Dataset records:

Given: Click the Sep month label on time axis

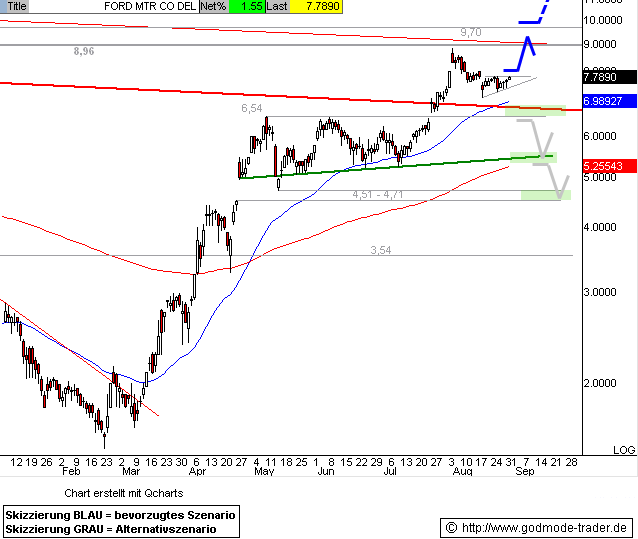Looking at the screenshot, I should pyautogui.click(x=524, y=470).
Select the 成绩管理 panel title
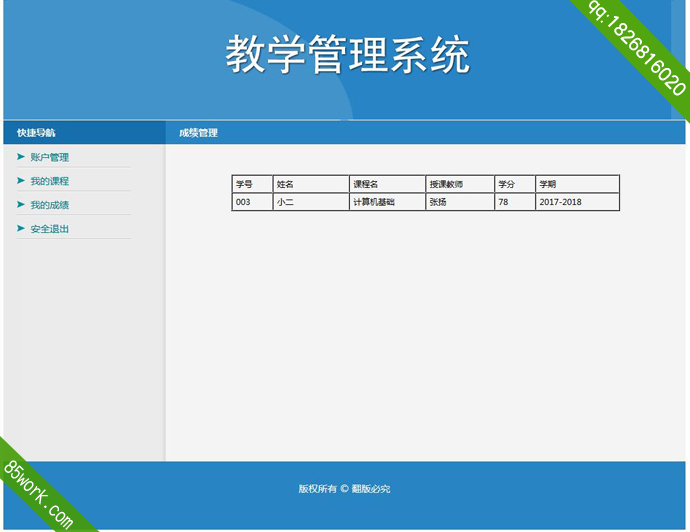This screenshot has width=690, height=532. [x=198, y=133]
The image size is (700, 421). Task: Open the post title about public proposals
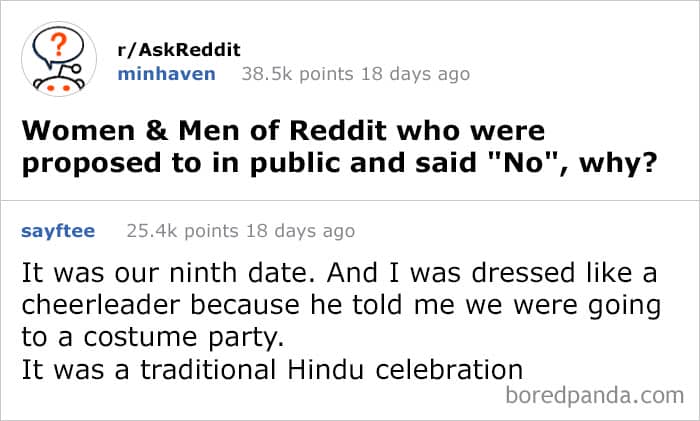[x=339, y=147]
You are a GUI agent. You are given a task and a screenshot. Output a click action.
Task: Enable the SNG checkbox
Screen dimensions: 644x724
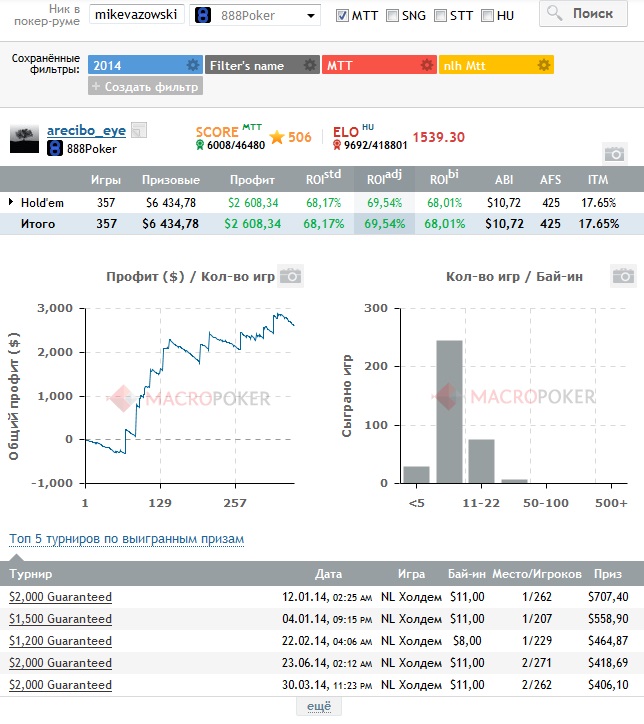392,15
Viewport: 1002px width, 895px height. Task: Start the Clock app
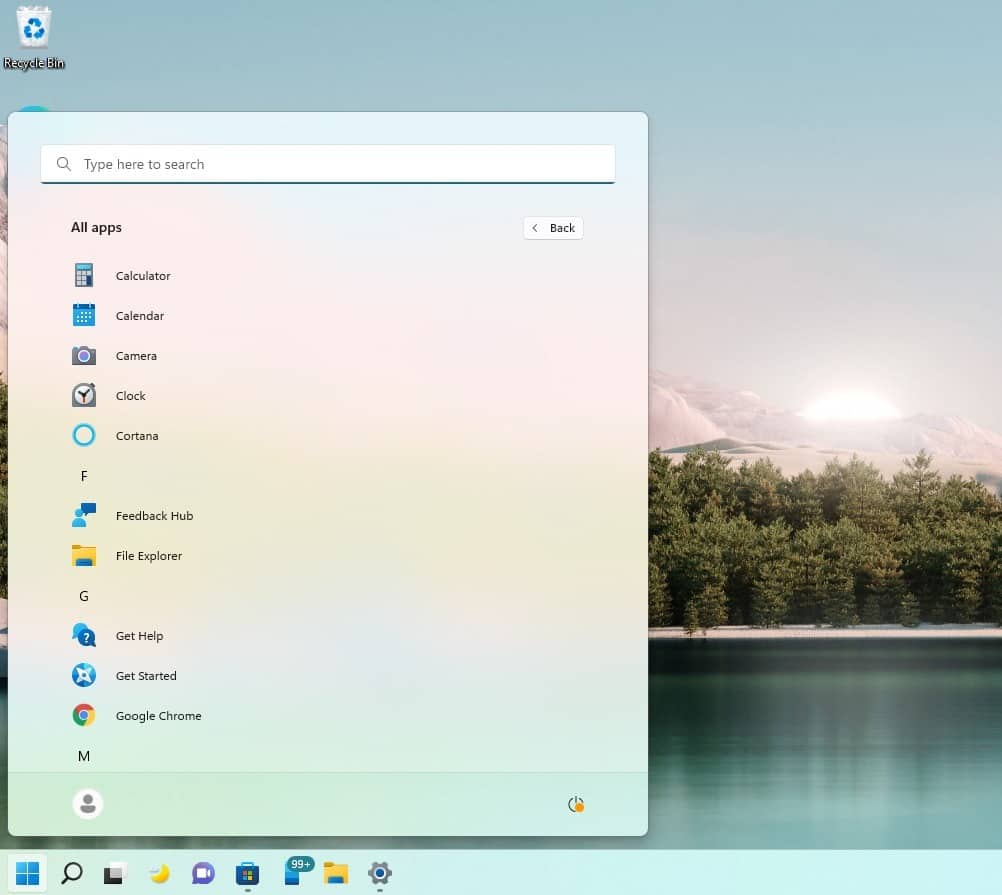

Your goal:
Only one thing is required here: an exact copy of the lines from the one bearing "The image size" through the final line above, both included, with pictures left out.

Your solution:
The image size is (700, 421). Task: Open the post title about public proposals
[x=339, y=147]
You are a GUI agent. You are given a task and a screenshot. Output a click action.
Task: Enable the SNG checkbox
Screen dimensions: 644x724
392,15
Viewport: 1002px width, 895px height. Task: Start the Clock app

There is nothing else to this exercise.